フリーランス保護法とは、事業者がフリーランス(特定受託事業者)に発注する取引におけるフリーランスの保護と、フリーランスに対するハラスメント防止措置の義務付けやフリーランス募集の適正化などといったフリーランスの就業環境整備を内容とする法律です。正式には「特定受託事業者に係る取引の適正化等に関する法律」といいます。

従業員を使用しない個人事業主のほか、代表者以外に役員や従業員がいない法人もこの法律による保護対象となります。

 

「弁護士西川暢春からのワンポイント解説」

フリーランスの保護については、厚生労働省が、「フリーランスとして安心して働ける環境を整備するためのガイドライン 」を作成しており、このガイドラインもあわせて参照する必要があります。

 

▶参照:フリーランスとして安心して働ける環境を整備するためのガイドライン(pdf)

 

(1)フリーランス保護法と下請法との違い

フリーランス保護法は、下請法とは異なり、取引におけるフリーランスの保護だけでなく、ハラスメント防止措置の義務付けや募集の適正化などといったフリーランスの就業環境整備も内容としています。また、下請法とは異なり、資本金が1000万円以下の法人が発注者となる場合や個人事業主が発注者となる場合にも適用があります。

 

▶参考情報:なお、下請法についての解説は以下をご参照ください。

下請法とは?概要や適用される取引などわかりやすく解説

 

2,いつから施行されるのか(施行日)

いつから施行されるのか(施行日)

フリーランス保護法は令和5年4月に成立した新しい法律です。令和6年11月1日から施行されることが決まっています。

 

3,フリーランス保護法の条文

フリーランス保護法(特定受託事業者に係る取引の適正化等に関する法律(令和五年法律第二十五号))の条文は、第26条まである本則と附則から構成されます。

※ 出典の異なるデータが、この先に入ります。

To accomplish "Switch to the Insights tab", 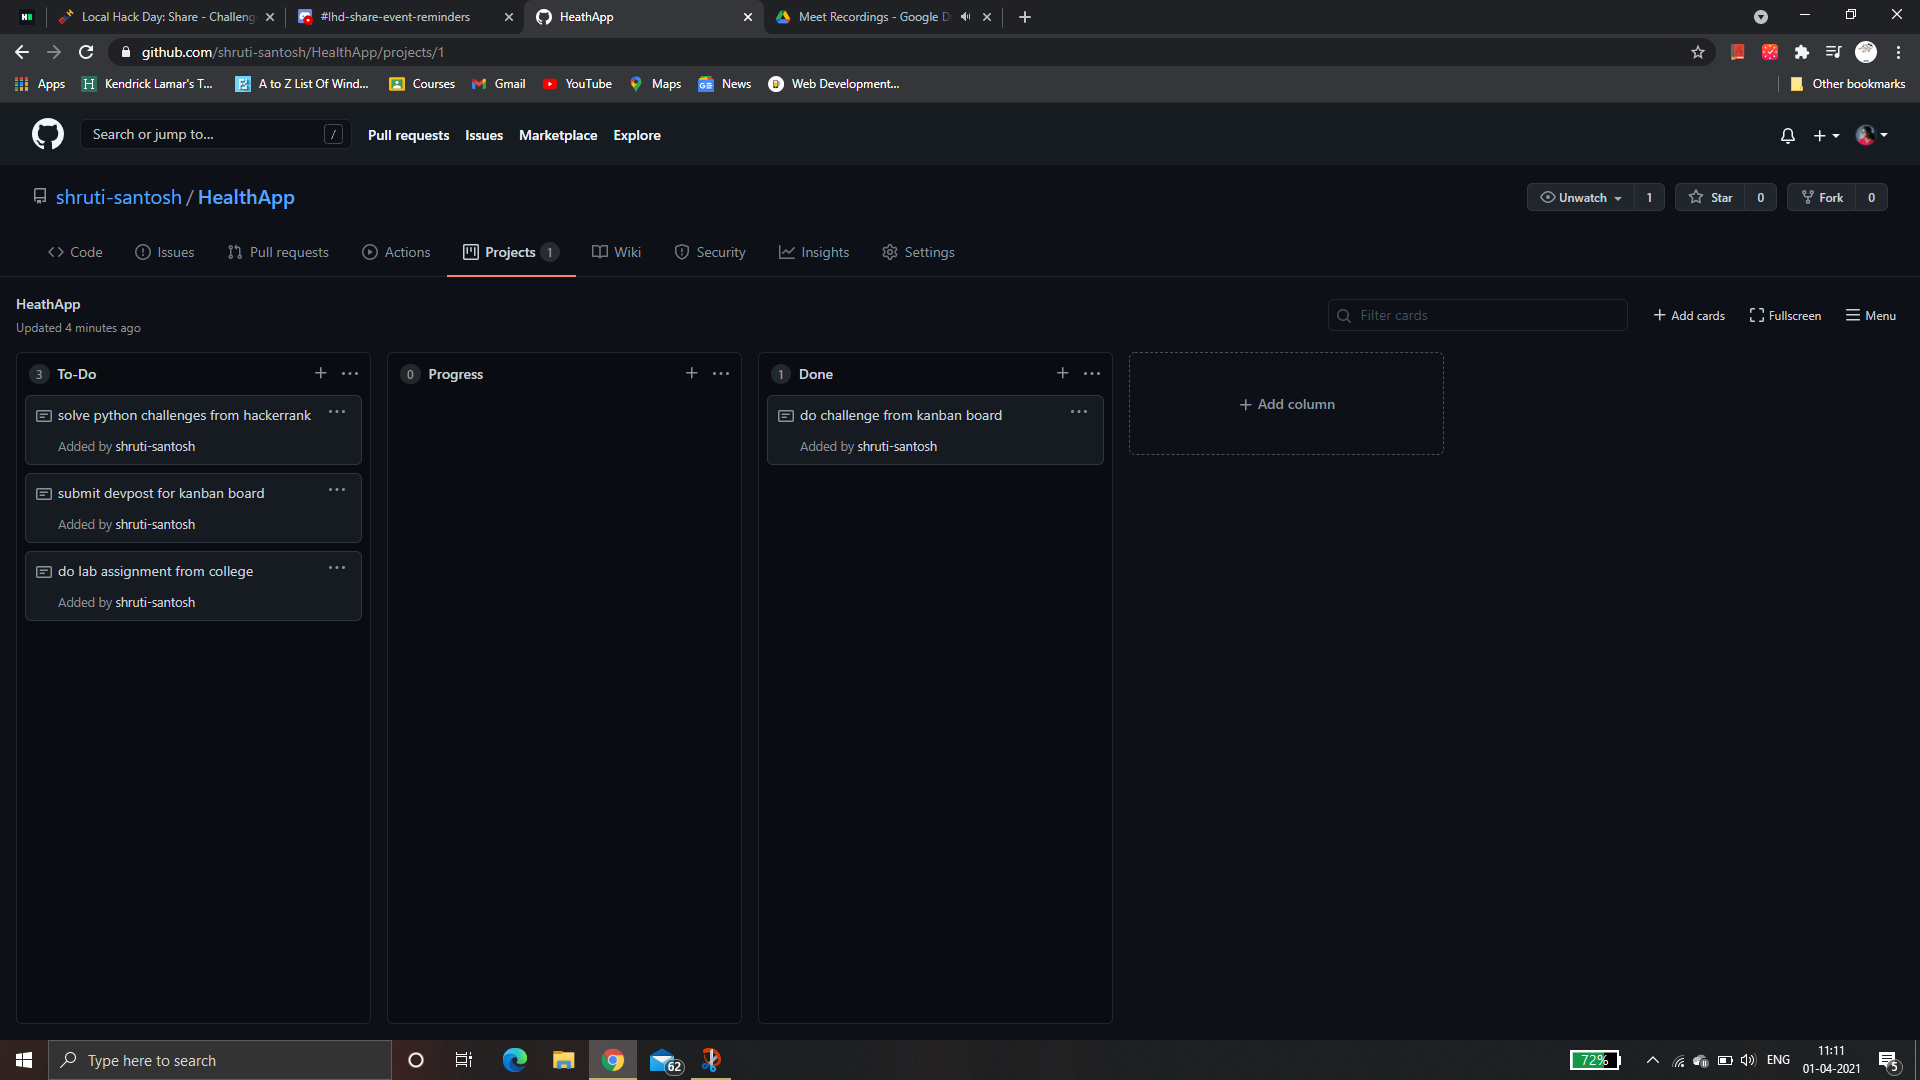I will [814, 252].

本則部分の第一章で、保護対象となる「特定受託事業者」(フリーランス)の定義などを定めたうえで、第二章で取引関係におけるフリーランスの保護、第三章でハラスメント防止措置や募集の適正化などフリーランスの就業環境整備について規定がおかれています。そのうえで、第四章で、公正取引委員会、中小企業庁長官、厚生労働大臣、都道府県労働局長による事業者に対する指導・助言について規定がおかれ、第五章で罰則について定められています。

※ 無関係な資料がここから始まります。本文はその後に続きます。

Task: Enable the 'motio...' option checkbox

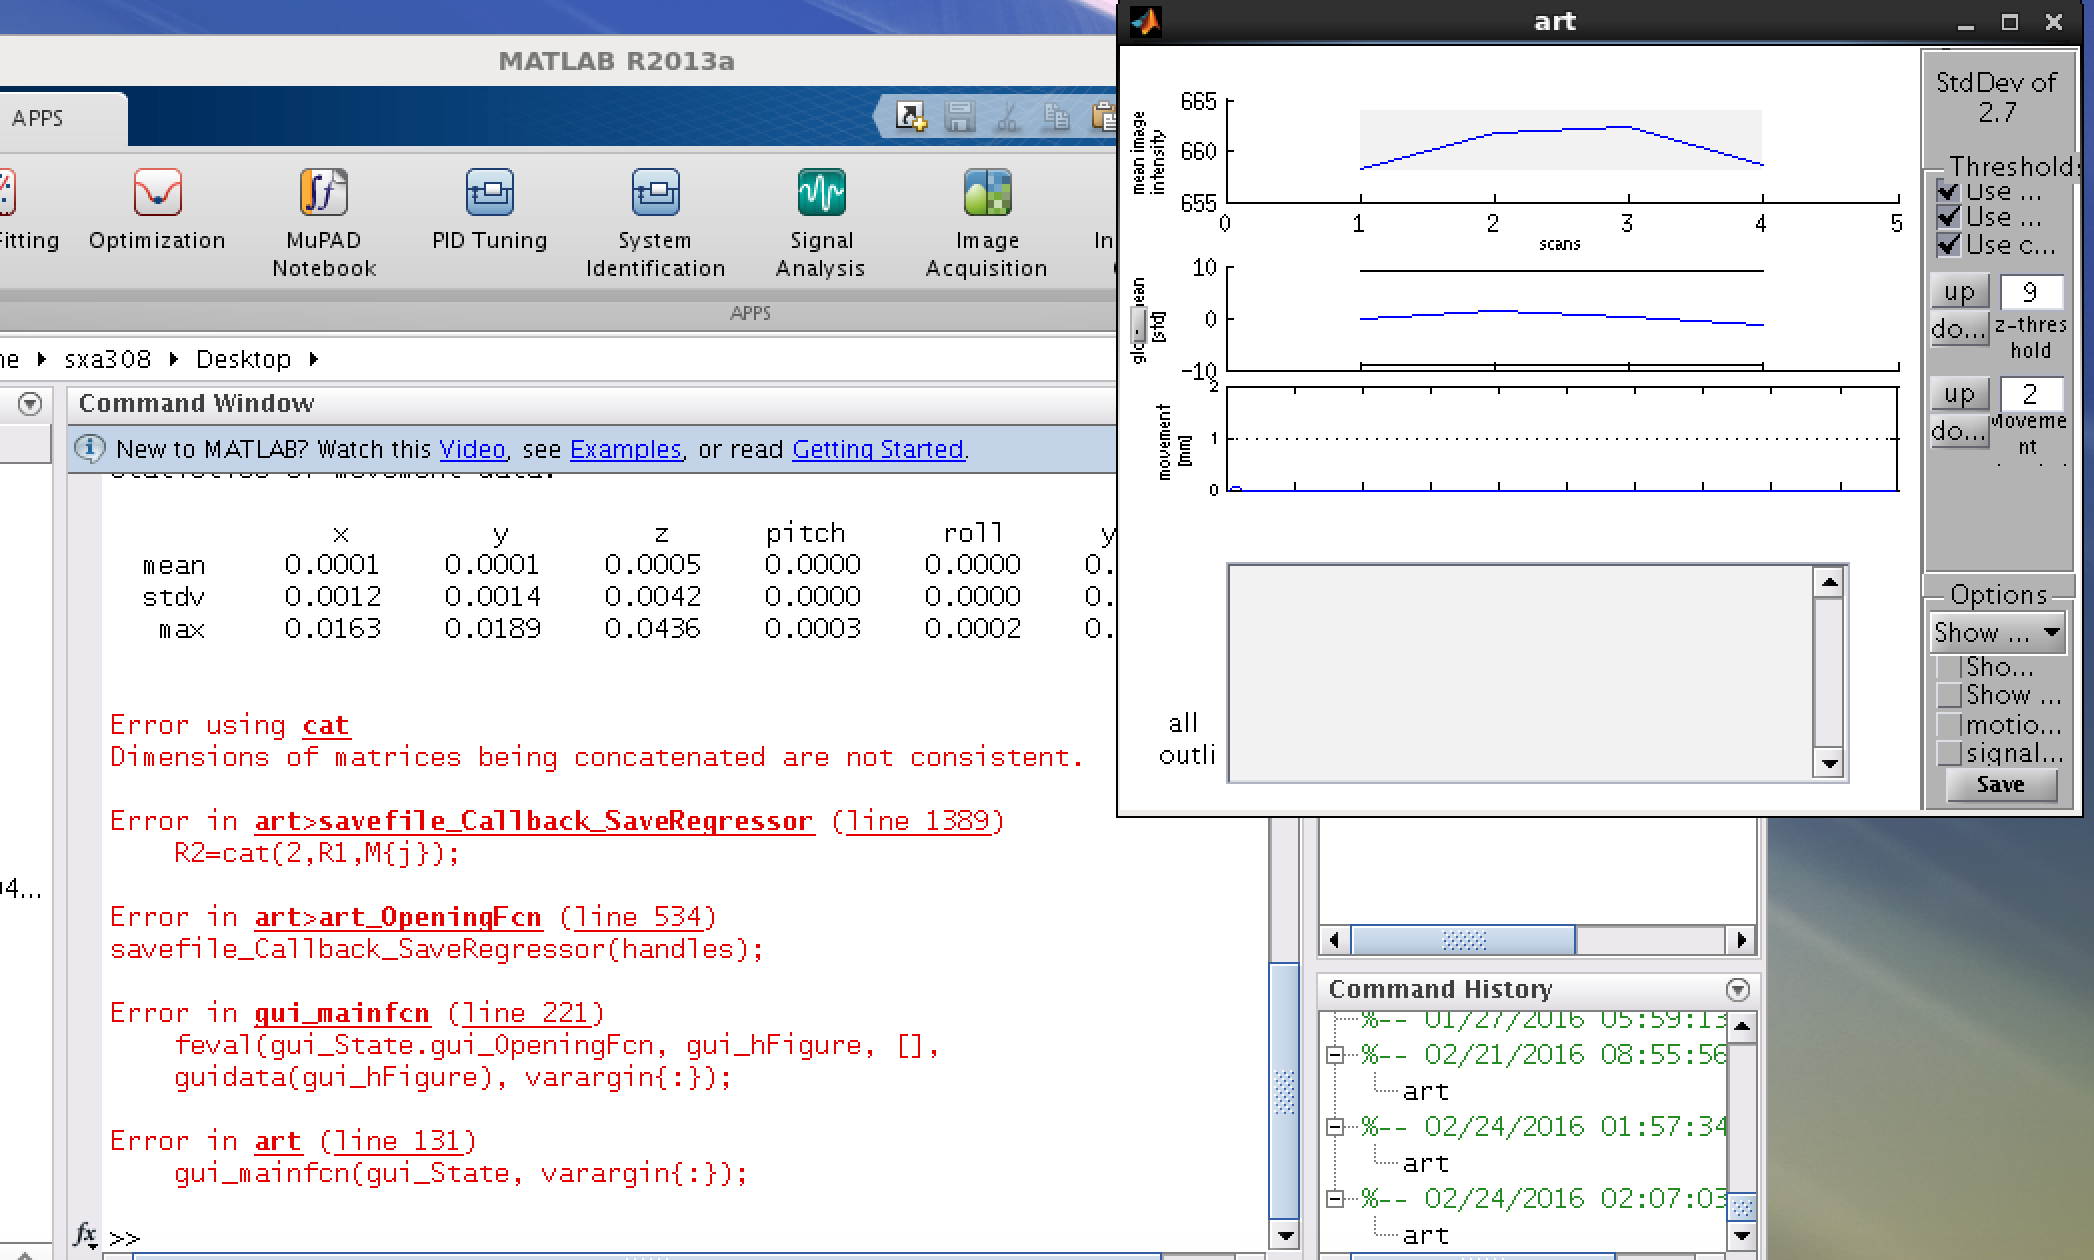Action: pos(1949,724)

「フリーランス保護法(特定受託事業者に係る取引の適正化等に関する法律(令和五年法律第二十五号))」の条文の詳細は以下を参照してください。

 

 

4,フリーランス保護法の適用範囲(保護対象と規制対象)

フリーランス保護法の保護対象と規制対象は以下の通りです。

 

(1)保護対象は「特定受託事業者」

保護対象はおおまかに言えば、「フリーランス」ということになりますが、法律上は「特定受託事業者」が保護対象とされています。

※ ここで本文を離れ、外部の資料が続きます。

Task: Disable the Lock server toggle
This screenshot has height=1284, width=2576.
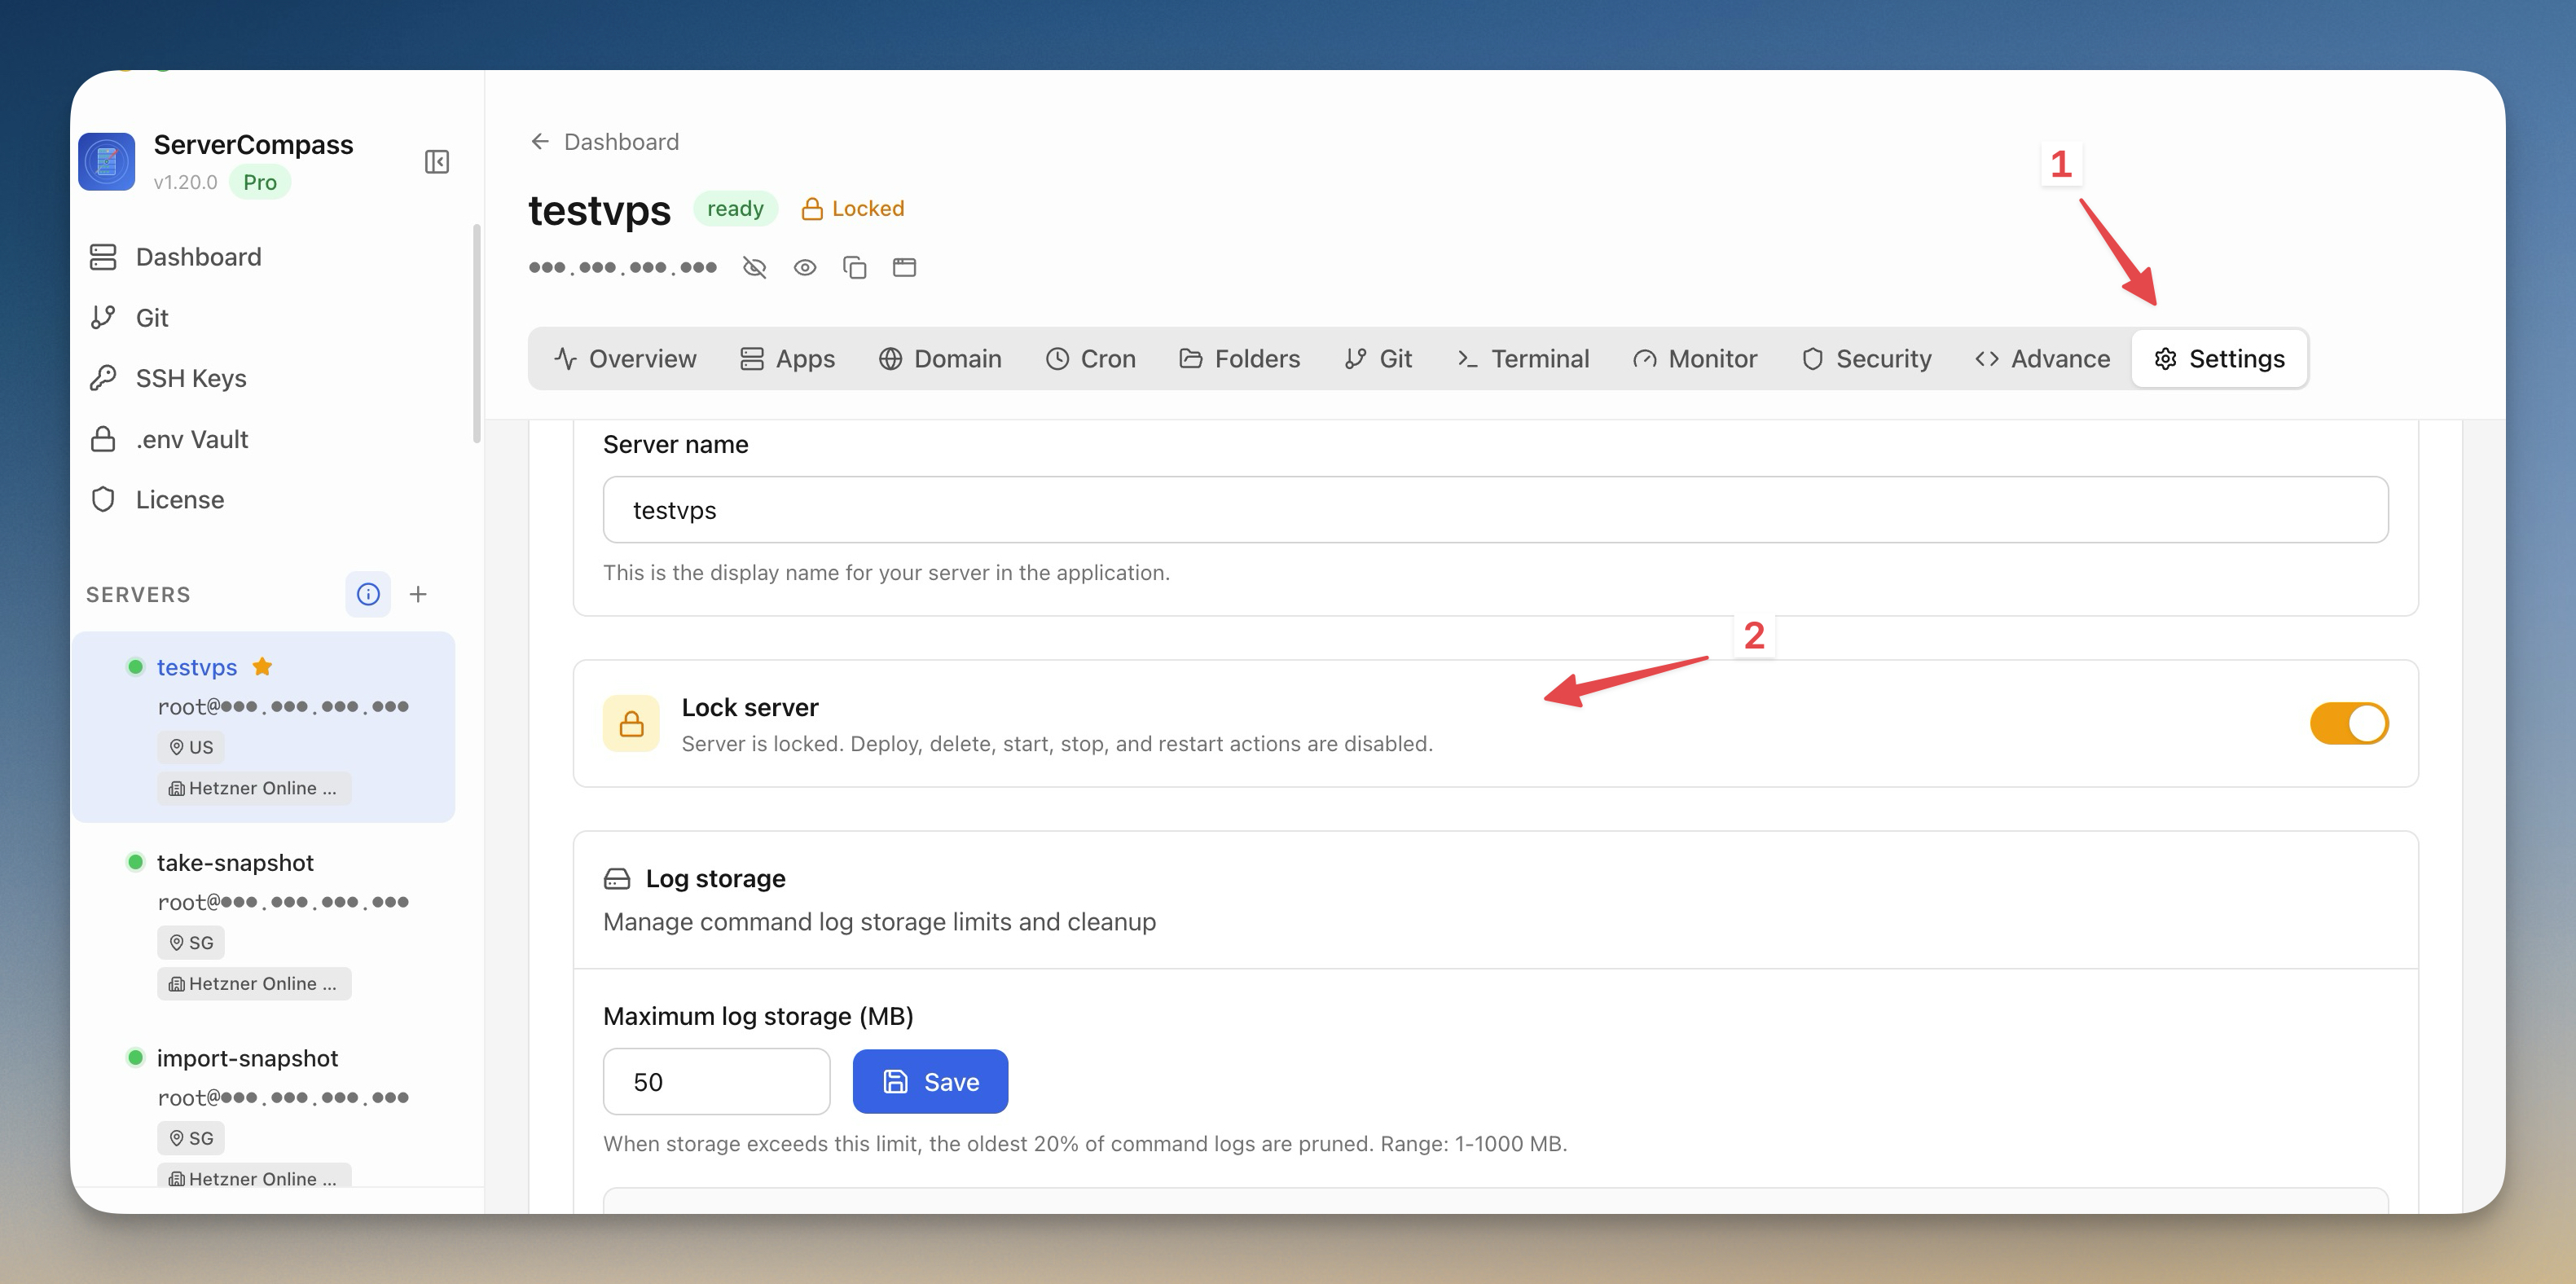Action: pos(2348,723)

「特定受託事業者」に該当するのは、①従業員を使用しない個人事業主と、②代表者1人以外に役員や従業員がいない法人です。このように代表者1人の法人も保護対象となる点で、一般的に「フリーランス」と呼ばれる範囲よりも保護対象が広いことに注意が必要です。

 

「弁護士西川暢春からのワンポイント解説」

フリーランス保護法において「従業員を使用する」とは①週の所定労働時間が20時間以上であり、かつ、②継続して31日以上雇用されることが見込まれる労働者を雇用することを指します。そのため、例えば、所定労働時間が20時間未満のパート社員のみを雇用している事業者は保護対象となることに注意が必要です。一方で、自社で雇用していなくても派遣労働者を受け入れている場合も「従業員を使用する」に含まれます。この点の考え方は規制対象となる「特定業務委託事業者」においても同様です。

 

▶参考情報:厚生労働省「<解釈ガイドライン>特定受託事業者に係る取引の適正化等に関する法律の考え方(令和6年5月31日公正取引委員会・厚生労働省)」の3ページ(pdf)

 

(2)規制対象は「業務委託事業者」

フリーランス保護法の規制には、「業務委託事業者」に適用される規制と、業務委託事業者のうち「特定業務委託事業者」のみに適用される規制があります。

まず、「業務委託事業者」とは「特定受託事業者」(フリーランス)に物の製造や加工、プログラムやコンテンツの作成、サービスの提供を委託する事業者をさします。フリーランス保護法の規制内容のうち、「発注内容についての書面や電子メールでの明示の義務付け」については、この「業務委託事業者」が規制対象となります。後述する「特定業務委託事業者」にあたるかどうかにかかわらず、規制対象となるため、例えば、フリーランスがフリーランスに業務委託する場合も規制対象になります。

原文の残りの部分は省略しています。